Laws of Nature —- Or Habits?
The Science Delusion – Freeing the spirit of enquiry
Rupert Sheldrake
Coronet, 2012, 392 p.
Review by Paul Kieniewicz
Rupert Sheldrake must be one of the most controversial biologists. He is generally new to Polish readers. Educated at Harvard, he trained as an evolutionist. In his latest book, The Science Delusion, (translated into Polish as Nauka – Wyzwolenie z Dogmatów) he questions the approach of much of mainstream science, and what is now known as scientism. He says that scientists by and large are guided by beliefs and dogmas as much as religious people. Sheldrake asserts that those beliefs are not based on evidence, but that they are unproved assumptions. In his book, he questions those assumptions one by one. Is nature mechanistic? Are the laws of nature fixed? Is matter unconscious? Has nature a purpose? Is all biological inheritance material? Are minds stored in brains? Are psychic phenomena illusory? In each chapter Sheldrake demonstrates why those questions, dogmas of modern science are in fact probably not true.
For most academics, his questions no doubt sound outrageous. So far his views have received little attention from academics. When his book, Morphic Resonance, (In Polish, Nowa Biologia) was first published, the editor of Nature, Jim Maddox declared that the book should be burned. Coming from a leading scientist, the astonishing statement, suggested that in science there are certain views that are not welcome, because they are a priori forbidden. One would expect such language from a pulpit, where a priest makes a dogmatic assertion, rather than from the leading editor of one of the most prestigious scientific journals. If this was not enough, when Sheldrake delivered an invited talk to TEDx in 2013, discussing material in The Science Delusion, the organization, responding to pressure from several atheists, took the unusual step of removing the talk from their website.
Sheldrake is not asking scientists to change their approach. He is asking them to examine their assumptions. For many years he conducted research to explore the notion of a non-physical field, he calls the Morphogenetic Field that determines how inheritance is transmitted, how nature behaves and how crystals form. This field contains instructions for how nature behaves, how organi
sms develop from seed to plant, how we communicate; even how para-psychological phenomena work. This is not a new idea. It was accepted by many biologists in the early 20th century. Sheldrake cites many experiments and published papers to support his theory. He also suggests that nature possesses a consciousness of its own, a view that borders on pan-theism. Why does the scientific community refuse to listen? Why even in a religious country as is Poland where many scientists are open about their religious views do we see a total rejection of a non-materialistic view of nature?

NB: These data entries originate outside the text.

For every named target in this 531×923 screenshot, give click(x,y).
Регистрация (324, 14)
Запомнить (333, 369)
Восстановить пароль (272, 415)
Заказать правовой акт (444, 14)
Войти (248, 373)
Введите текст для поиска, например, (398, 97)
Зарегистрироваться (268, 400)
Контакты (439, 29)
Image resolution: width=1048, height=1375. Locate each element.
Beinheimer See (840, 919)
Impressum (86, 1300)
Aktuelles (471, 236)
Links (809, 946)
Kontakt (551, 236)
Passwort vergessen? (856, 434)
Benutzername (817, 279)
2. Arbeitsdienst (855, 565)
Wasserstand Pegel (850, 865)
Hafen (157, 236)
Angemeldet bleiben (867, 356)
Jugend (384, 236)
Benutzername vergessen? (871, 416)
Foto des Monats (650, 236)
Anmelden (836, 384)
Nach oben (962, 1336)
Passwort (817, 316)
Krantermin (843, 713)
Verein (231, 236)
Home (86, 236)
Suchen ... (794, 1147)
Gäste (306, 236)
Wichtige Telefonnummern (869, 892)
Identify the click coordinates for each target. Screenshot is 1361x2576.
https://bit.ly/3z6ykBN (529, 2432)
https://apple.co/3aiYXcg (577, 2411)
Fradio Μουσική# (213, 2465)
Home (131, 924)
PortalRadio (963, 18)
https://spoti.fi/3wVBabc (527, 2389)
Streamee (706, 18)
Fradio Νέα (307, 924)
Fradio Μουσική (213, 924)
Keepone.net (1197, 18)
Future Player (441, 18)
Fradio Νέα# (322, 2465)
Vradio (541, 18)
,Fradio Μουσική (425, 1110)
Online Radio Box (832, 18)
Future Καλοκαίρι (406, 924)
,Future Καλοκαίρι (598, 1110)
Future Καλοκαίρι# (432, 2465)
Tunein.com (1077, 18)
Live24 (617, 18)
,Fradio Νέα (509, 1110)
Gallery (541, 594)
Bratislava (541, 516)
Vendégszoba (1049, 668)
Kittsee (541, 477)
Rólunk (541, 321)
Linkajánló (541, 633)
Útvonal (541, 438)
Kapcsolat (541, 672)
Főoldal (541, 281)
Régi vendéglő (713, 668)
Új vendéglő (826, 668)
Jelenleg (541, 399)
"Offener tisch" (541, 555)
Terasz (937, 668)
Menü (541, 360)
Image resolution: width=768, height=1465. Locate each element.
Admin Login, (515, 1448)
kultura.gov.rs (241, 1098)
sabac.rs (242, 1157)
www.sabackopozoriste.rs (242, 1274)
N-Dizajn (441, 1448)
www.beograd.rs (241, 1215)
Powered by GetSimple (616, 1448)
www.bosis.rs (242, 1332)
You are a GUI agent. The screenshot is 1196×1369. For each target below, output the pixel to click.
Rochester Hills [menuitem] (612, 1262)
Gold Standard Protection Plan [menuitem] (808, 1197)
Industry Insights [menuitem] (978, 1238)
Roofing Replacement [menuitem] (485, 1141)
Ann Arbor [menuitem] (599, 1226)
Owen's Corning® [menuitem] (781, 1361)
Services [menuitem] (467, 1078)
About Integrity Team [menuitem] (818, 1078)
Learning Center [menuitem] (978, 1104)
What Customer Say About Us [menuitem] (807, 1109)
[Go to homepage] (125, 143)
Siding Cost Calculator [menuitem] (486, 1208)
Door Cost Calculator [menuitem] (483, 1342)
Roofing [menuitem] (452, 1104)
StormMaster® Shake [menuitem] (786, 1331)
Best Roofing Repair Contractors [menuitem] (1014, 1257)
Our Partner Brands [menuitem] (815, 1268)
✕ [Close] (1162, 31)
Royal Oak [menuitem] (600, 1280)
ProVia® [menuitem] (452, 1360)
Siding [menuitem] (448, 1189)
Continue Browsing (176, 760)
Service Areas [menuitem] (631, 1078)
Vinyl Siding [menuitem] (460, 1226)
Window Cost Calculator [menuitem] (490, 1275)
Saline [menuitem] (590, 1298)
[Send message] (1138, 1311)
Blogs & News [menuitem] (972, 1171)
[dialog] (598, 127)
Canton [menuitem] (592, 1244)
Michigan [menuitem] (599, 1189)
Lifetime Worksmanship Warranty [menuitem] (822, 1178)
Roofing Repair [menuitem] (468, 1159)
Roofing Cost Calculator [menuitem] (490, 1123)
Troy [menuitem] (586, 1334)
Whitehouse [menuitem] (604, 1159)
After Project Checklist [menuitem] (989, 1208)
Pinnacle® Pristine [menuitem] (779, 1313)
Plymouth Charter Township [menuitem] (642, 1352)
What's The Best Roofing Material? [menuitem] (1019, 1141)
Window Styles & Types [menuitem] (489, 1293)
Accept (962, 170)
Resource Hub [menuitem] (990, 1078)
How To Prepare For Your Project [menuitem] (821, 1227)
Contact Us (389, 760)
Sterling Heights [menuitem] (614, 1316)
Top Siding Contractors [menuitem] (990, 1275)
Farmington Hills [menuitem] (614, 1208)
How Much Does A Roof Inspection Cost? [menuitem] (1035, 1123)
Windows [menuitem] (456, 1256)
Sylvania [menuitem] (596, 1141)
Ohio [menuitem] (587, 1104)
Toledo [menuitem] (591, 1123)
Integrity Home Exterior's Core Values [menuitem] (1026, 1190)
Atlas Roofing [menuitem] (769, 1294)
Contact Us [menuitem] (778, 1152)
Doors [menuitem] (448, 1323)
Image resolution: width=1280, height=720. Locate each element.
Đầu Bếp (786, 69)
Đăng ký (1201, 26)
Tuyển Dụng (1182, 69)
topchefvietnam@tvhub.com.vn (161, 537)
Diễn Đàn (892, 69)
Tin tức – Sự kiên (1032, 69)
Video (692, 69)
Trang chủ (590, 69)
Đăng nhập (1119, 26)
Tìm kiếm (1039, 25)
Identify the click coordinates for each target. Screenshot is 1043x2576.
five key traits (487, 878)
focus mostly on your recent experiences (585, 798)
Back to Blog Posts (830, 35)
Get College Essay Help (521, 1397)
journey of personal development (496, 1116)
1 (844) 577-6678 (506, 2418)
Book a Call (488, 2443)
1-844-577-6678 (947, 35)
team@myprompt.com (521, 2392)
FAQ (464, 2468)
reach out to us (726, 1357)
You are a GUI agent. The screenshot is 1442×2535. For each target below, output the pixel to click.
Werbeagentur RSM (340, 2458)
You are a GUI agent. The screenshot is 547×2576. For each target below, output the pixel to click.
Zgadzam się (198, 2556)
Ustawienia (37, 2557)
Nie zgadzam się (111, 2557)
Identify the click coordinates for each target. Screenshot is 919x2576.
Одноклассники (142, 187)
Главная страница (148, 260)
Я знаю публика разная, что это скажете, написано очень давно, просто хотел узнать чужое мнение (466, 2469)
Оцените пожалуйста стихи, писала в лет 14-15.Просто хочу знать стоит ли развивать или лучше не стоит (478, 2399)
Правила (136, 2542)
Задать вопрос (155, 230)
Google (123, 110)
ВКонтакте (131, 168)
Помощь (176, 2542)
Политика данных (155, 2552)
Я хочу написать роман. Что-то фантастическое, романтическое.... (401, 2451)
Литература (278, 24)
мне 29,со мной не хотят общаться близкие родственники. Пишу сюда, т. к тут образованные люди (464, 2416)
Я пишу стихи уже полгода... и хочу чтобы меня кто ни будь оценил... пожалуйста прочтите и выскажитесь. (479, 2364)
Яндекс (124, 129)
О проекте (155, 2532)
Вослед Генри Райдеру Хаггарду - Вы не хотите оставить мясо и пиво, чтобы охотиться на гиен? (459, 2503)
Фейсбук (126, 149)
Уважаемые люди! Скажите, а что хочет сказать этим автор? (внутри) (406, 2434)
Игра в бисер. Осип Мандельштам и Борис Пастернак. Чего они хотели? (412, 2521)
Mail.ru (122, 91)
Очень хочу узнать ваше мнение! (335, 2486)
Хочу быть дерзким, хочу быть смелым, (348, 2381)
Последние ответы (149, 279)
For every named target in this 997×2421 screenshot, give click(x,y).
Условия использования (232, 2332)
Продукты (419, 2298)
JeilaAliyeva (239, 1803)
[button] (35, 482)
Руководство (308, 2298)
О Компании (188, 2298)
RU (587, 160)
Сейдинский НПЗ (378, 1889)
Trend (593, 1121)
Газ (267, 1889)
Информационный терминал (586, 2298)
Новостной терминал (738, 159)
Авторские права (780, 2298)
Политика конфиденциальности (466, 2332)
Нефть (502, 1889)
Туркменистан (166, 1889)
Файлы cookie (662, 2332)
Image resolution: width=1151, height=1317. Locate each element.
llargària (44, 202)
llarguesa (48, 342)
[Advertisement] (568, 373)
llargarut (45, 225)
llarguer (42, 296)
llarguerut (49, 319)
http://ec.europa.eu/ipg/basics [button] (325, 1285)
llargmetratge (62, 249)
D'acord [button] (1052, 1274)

In this reviewer’s opinion, the problem is that since the Enlightenment scientists have worked tirelessly to remove the spiritual from science. To exorcise any influence of religion. This is seen throughout the nineteenth century with Darwin’s Theory of Evolution, the rise of behaviouristic psychology that denies the existence of the human psyche and in modern cosmology. Any discussion that nature could have a purpose, that the mind might exist separately from the brain are considered by scientists as anathema. Not worthy of consideration. Many Polish scientists, who are religious, such as Prof Michał Heller, do attempt to reconcile the spiritual and material worlds, but they keep them strictly in separate compartments. The idea that the non-material world could in fact be observable, and have an observable effect in our lives, is considered as problematic for Catholic Theologians as much as for traditional scientists.
Sheldrake’s book is designed to provoke discussion. He asks scientists to question their assumptions about the nature of reality. Do we live in a purely material world, or is our natural world intertwined with other realities that make their presence known? If nature is in fact conscious, if the laws of nature are not fixed but are “habits”, we live in a very different world from what we had imagined.